练习题:
[A] 根据选文回答下列问题：
(i) 爬取武汉大学官网新闻标题时，查找的标签类型是什么？
(ii) 百度互联网人物排行中，人物链接标签的class是什么？
(iii) 10.3节爬取的是哪一年的中国大学排行榜？
[B] 请从这篇网络爬虫教程的选文末尾接着往下续写。

10.1 爬取武汉大学官方网站，含'樱'的新闻链接标题

导入requests库、BeautifulSoup类、re库

使用for循环，查找条件string=re.compile('樱'))

搜索类型为新闻链接，因此类型为‘a’

输出满足条件的tag的字符串

import re

import requests

from bs4 import BeautifulSoup

def sakura():

    r = requests.get("http://www.whu.edu.cn/")

    r.encoding = r.apparent_encoding

    demo = r.text

    soup = BeautifulSoup(demo,'html.parser')

    for tag in soup.find_all('a', string=re.compile('樱')):

        print(tag.string)

10.2 爬取百度互联网热门人物排行

访问百度搜索风云榜　

人物--互联网人物

http://top.baidu.com/buzz?b=257&c=9&fr=topcategory_c9

右键点击 “马云”--检查，查看对应的HTML代码

<a class="list-title" target="_blank" href="http://www.baidu.com/baidu?cl=3&amp;tn=SE_baiduhomet8_jmjb7mjw&amp;rsv_dl=fyb_top&amp;fr=top1000&amp;wd=%C2%ED%D4%C6" href_top="./detail?b=257&amp;c=9&amp;w=%C2%ED%D4%C6">马云</a>

分析可知人物连接标签名为a，class为list-title

使用soup.find_all(‘a’, ‘list-title’ ) 输出class为list-title

的a标签的字符串，即可书序得到排行榜的人物名单。

同时在前面加上他们索引序号index(tag.string)+1

即可得到今日互联网人物排行榜

def fyrw():

    r=requests.get("http://top.baidu.com/buzz?b=257&fr=topboards")

    r.encoding=r.apparent_encoding

    demo=r.text

    soup=BeautifulSoup(demo, 'html.parser')

    ulist = []

    for tag in soup.find_all('a', 'list-title' ):

        ulist.append(tag.string)

        print(ulist.index(tag.string)+1,ulist[ulist.index(tag.string)])

10.3 爬取中国大学排行榜2016

从网络上获取大学排名网页内容

getHTMLText()

数据区:
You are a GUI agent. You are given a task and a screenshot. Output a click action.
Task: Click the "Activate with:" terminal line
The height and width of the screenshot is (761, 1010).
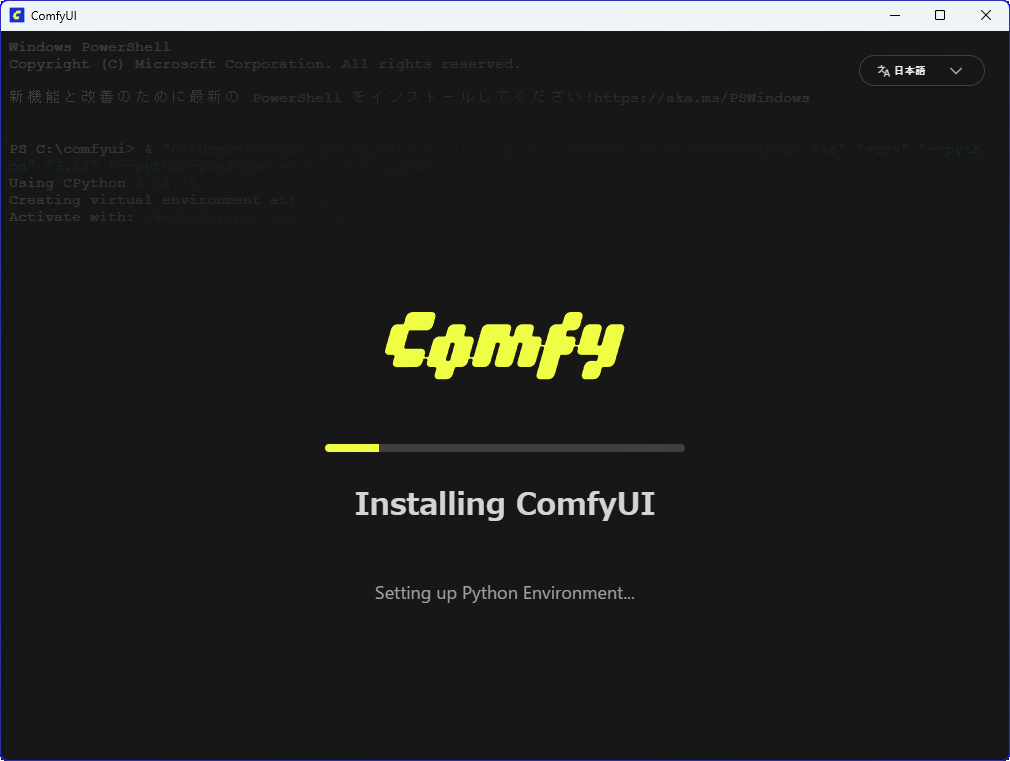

参考答案:
[A]
(i) a
(ii) list-title
(iii) 2016

[B]
提取网页内容中信息到合适的数据结构

fillUnivList()

利用数据结构展示并输出结果

printUnivList()

http://www.zuihaodaxue.cn/zuihaodaxuepaiming2016.html

检查网页代码看到结构是

<tbody>

    <tr>

        <td> 排位

        <td> 大学名...

    <tr>

    ...

这样就遍历标签的每个标签，提取前三个标签的string保存即可

def getHTMLText(url):

    try:

        r = requests.get(url, timeout=30)

        r.raise_for_status()

        r.encoding = r.apparent_encoding

        return r.text

    except:

        return ""

def fillUnivList(ulist, html):

    soup = BeautifulSoup(html, "html.parser")

    for tr in soup.find('tbody').children: #提取tbody的每个tr标签

        if isinstance(tr,bs4.element.Tag): #判断tr是否是tag类型

            tds = tr('td')                 #tds[0] <td>1</td>.简写，等价于下一行代码

            #tds = tr.find_all('td')

            # ,然后用.string取string

            ulist.append([tds[0].string, tds[1].string, tds[3].string])

def printUnivList(ulist, num):

    print("{:^10}\t{:^6}\t{:^10}".format("排名", "学校名称", "总分"))

    for i in range(num):

        u = ulist[i]

        print("{:^10}\t{:^6}\t{:^10}".format(u[0], u[1], u[2]))

def main():

    uinfo = []

    url = 'http://www.zuihaodaxue.cn/zuihaodaxuepaiming2016.html'

    html = getHTMLText(url)

    fillUnivList(uinfo, html)

    printUnivList(uinfo, 20)  # 20 univs

上面的问题是并没有对齐。

原因是当中文字符宽度不够时，采用西文字符填充；中西文字符占用宽度不同。

解决是采用中文字符的空格填充chr(12288)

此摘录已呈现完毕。